Directed by Charles E. Sellier, Jr., the gritty, grubby Silent Night, Deadly Night doesn’t really feel like any of its contemporaries, or even anything that came before it. From the outset it’s more interested in the killer than his victims. It follows a Columbo-style narrative of the whydunnit; we know that Billy Chapman (Robert Brian Wilson) is the murderer, but the real mystery at the heart of the story is what took him there. Maybe mystery isn’t the right word, because really there’s never any question of why Billy’s life has descended into the dreadful, dreary, and eventually murderous turn. In fact, at its best Silent Night, Deadly Night is a character study in sadness and violence – which is exactly what makes it so special.
Following the car crash life of the eventual Santa-clad killer Billy as he barely survives an abusive childhood in a Catholic orphanage, Silent Night, Deadly Night throws us down the rabbit hole alongside him. Though his life has been filled with terror, the real horror begins when Billy emerges into the wider world, struggling to fit into a society that has for most of his life left him behind. In 2019 there’s something worryingly prescient about the lonesome, abused boy and his brutal murder spree. But in 1984, the extreme gore and lo-fi tone of the film, alongside the fact that all the marketing centered on a killer Santa Claus, made it controversial before it was even released. And once seen, the film was widely reviled by critics.
On watching it’s easy to understand why Silent Night, Deadly Night was rejected by the mainstream. Repurposing the iconic family friendly character of Santa Claus as a spree killer was one thing, but the greasy strangeness of the finished film that seems to delight in tormenting children was something else altogether. Child abuse, traumatizing violent religious institutions, and mass murder are hardly the easiest things to stomach let alone in the guise of what had by 1984 already become well known as a rather campy and over the top horror subgenre. If you watch Silent Night, Deadly Night alongside the notable franchise-launcher it shares its release year with, Nightmare On Elm Street – which SNDN actually outgrossed on release–not only does it make a really good ’80s horror double bill, but it really underscores the unsettling and often darkly realistic nastiness of Sellier’s film.

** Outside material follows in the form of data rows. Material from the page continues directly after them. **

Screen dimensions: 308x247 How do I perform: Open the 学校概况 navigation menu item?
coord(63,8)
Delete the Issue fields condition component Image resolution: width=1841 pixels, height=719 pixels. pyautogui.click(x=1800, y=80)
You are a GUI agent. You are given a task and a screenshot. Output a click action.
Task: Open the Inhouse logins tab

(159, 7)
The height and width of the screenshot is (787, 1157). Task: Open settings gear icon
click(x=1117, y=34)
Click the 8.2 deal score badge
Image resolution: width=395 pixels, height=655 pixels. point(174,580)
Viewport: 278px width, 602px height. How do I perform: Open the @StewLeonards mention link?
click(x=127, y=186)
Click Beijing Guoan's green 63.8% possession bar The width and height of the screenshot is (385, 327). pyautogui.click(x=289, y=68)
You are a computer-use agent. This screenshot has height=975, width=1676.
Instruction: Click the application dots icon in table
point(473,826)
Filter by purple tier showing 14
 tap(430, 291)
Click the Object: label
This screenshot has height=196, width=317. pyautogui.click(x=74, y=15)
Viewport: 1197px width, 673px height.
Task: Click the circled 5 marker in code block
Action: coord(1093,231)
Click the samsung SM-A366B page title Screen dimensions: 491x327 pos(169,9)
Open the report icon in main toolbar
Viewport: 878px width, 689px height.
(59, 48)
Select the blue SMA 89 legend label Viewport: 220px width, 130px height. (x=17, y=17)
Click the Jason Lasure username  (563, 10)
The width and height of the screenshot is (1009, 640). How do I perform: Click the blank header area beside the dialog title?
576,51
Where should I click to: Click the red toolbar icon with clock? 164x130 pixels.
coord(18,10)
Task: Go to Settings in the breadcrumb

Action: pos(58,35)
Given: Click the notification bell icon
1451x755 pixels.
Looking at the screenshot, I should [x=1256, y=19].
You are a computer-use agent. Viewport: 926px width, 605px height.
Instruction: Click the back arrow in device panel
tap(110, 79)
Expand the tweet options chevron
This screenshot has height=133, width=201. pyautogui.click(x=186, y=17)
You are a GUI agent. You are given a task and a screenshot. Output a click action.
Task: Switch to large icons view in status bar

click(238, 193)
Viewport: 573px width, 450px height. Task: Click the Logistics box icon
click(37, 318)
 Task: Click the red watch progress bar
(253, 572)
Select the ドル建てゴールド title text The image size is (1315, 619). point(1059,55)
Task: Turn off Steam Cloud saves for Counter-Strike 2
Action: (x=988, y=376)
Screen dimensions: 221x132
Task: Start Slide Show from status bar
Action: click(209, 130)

Speaking of franchises, despite the fact that Silent Night, Deadly Night only ran in theatres for 10 days before getting pulled from release in North America and wasn’t released in the UK until 2009, it still made a relatively impressive $2.5 million. Due to that fact and the growing slasher trend, the film spawned an impressive four sequels and even a 2012 remake named Silent Night that stars none other than Malcolm McDowell, who had already notched up another slasher classic remake with 2007’s Halloween. Over the years Silent Night, Deadly Night has shifted from controversial misstep to a cult classic amongst hardcore horror fans, especially those who enjoy the grimier and grimmer side of the slasher genre. So this chilly Holiday season why not pour yourself a stiff drink and (re)discover this darkly disturbing seasonal gem.